Méditation quotidienne du jeudi 21 septembre : Le passeur de Miséricorde (no 18 – série 2023-2024)

Image par Peter Fischer de Pixabay

Évangile du Jeudi 21 septembre – Saint Matthieu – 24e semaine du Temps ordinaire (tiré du Prions en Église et pour les personnes qui voudraient s’abonner au Prions)

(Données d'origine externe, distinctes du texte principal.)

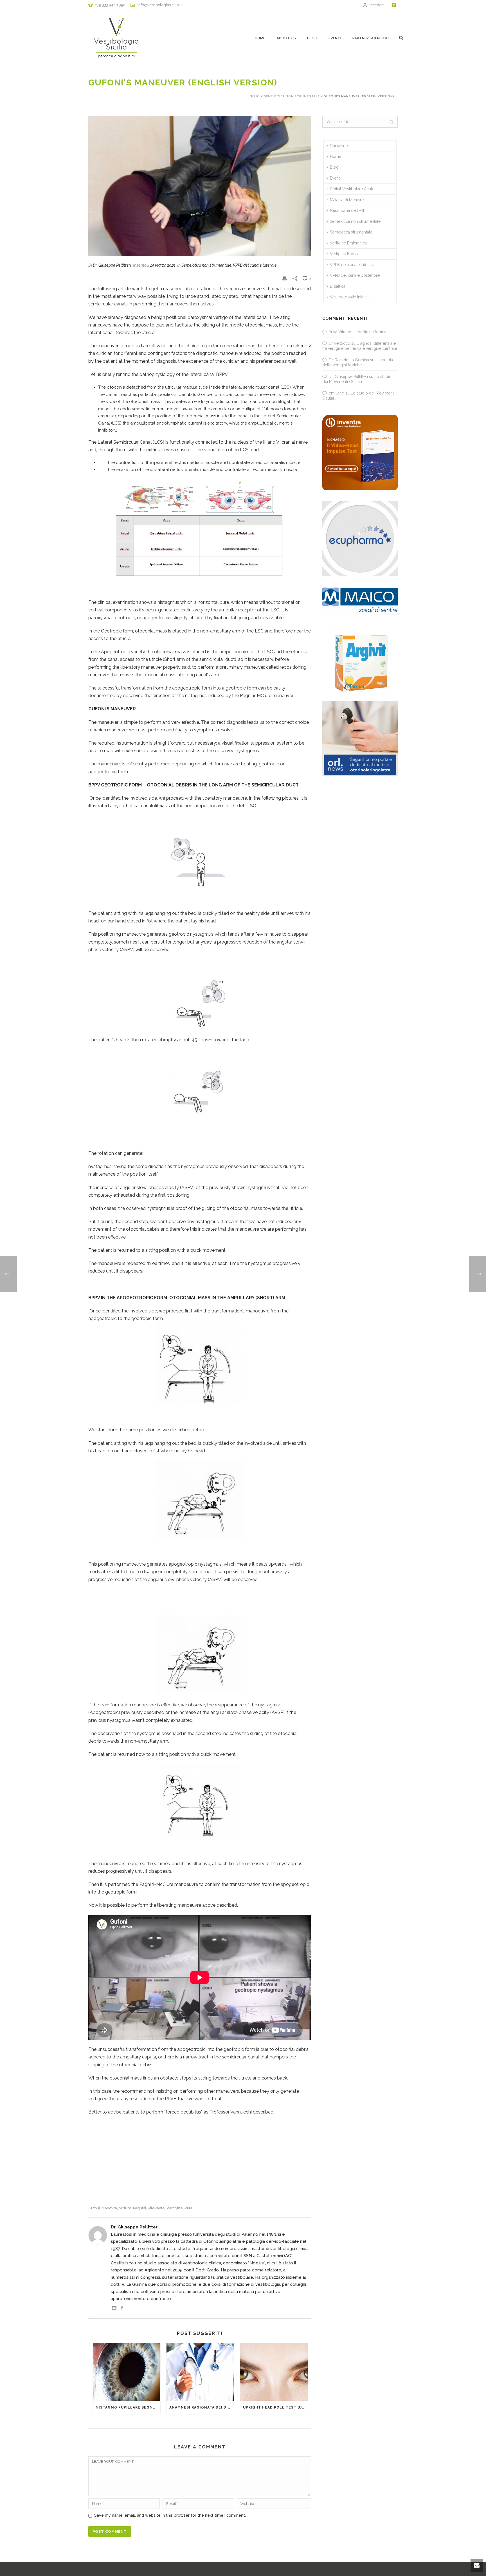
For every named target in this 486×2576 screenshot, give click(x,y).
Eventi (334, 38)
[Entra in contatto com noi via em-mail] (114, 2308)
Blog (312, 38)
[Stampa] (284, 278)
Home (260, 38)
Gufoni (94, 2208)
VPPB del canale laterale (255, 265)
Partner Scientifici (371, 38)
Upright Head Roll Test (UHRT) (275, 2407)
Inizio (254, 96)
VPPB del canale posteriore (355, 275)
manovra (109, 2208)
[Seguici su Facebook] (122, 2308)
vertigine (174, 2208)
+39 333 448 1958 (110, 5)
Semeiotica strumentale (351, 232)
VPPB (189, 2208)
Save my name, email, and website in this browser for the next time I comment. (170, 2515)
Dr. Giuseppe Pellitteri (112, 265)
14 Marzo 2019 (162, 265)
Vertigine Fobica (344, 253)
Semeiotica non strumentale (292, 96)
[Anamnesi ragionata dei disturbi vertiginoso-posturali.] (200, 2372)
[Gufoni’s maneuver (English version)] (199, 186)
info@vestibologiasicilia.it (160, 5)
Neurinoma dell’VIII (347, 210)
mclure (125, 2208)
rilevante (156, 2208)
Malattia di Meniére (347, 200)
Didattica (337, 286)
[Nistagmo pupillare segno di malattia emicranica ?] (126, 2372)
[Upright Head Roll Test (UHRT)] (274, 2372)
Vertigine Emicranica (348, 243)
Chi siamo (339, 145)
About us (286, 38)
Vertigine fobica (372, 332)
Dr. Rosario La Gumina (349, 360)
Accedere (376, 5)
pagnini (139, 2208)
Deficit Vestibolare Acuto (352, 189)
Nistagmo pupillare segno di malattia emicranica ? (128, 2407)
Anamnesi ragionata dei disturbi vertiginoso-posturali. (201, 2407)
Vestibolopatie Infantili (350, 297)
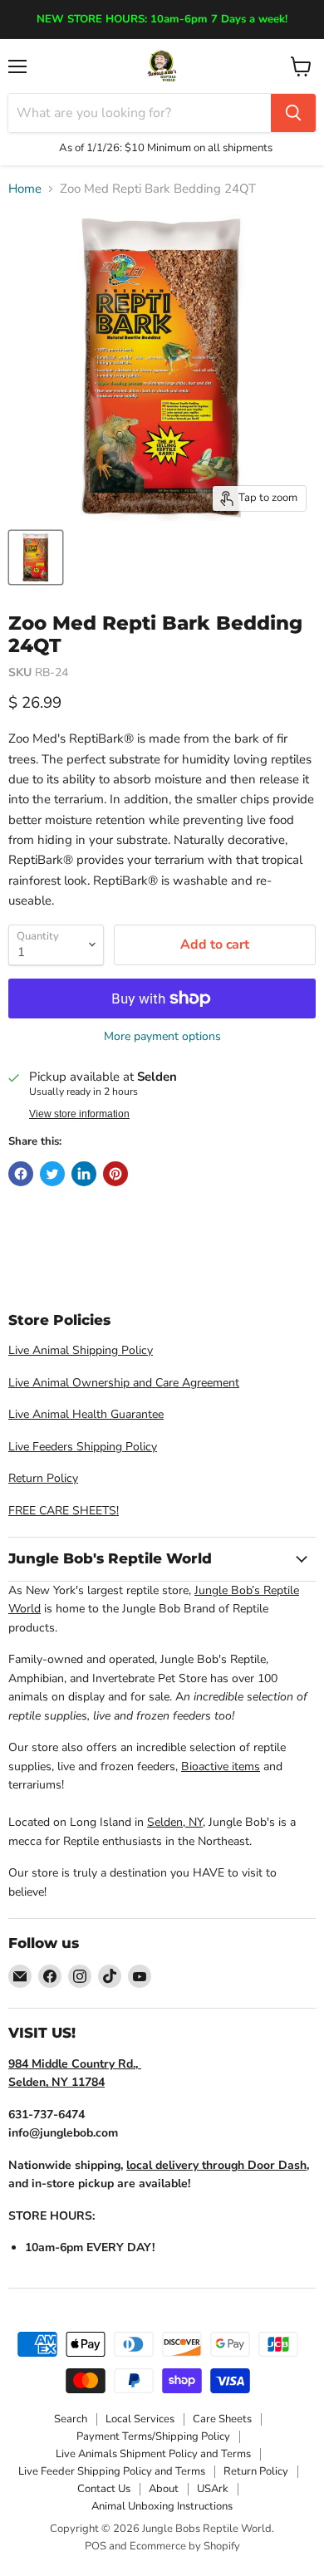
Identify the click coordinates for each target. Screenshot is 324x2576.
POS (95, 2546)
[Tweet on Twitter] (52, 1173)
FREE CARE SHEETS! (63, 1511)
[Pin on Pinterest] (115, 1173)
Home (25, 189)
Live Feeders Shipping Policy (82, 1447)
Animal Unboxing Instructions (162, 2506)
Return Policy (43, 1478)
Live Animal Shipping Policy (80, 1350)
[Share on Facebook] (20, 1173)
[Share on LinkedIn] (83, 1173)
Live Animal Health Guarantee (86, 1414)
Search (70, 2419)
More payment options (162, 1036)
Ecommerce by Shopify (185, 2546)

« Suis-moi. L’homme se leva et le suivit » Mt 9, 9-13

En ce temps-là, Jésus sortit de Capharnaüm et vit, en passant, un homme, du nom de Matthieu, assis à son bureau de collecteur d’impôts. Il lui dit : « Suis-moi. » L’homme se leva et le suivit.
Comme Jésus était à table à la maison, voici que beaucoup de publicains (c’est-à-dire des collecteurs d’impôts) et beaucoup de pécheurs vinrent prendre place avec lui et ses disciples. Voyant cela, les pharisiens disaient à ses disciples : « Pourquoi votre maître mange-t-il avec les publicains et les pécheurs ? » Jésus, qui avait entendu, déclara : « Ce ne sont pas les gens bien portants qui ont besoin du médecin, mais les malades. Allez apprendre ce que signifie : Je veux la miséricorde, non le sacrifice. En effet, je ne suis pas venu appeler des justes, mais des pécheurs. »

Méditation

L’appel de chaque personne est unique tout comme la rencontre avec le Christ et la conversion qu’elle provoque. Et j’ai toujours été fasciné comment Dieu nous épouse dans qui nous sommes et selon la mission qu’Il veut nous confier. Si nous prenons simplement le récit du paralytique qui précède le texte évangélique que nous méditons, l’expérience de guérison, de conversion et d’appel du paralytique se vit entourée d’une communauté de personnes. Ici, notre ami Matthieu est là, au contraire, assis seul à sa table de collecteur d’impôts et Jésus, en passant, « lui dit : « Suis-moi ». « L’homme se leva et le suivit. »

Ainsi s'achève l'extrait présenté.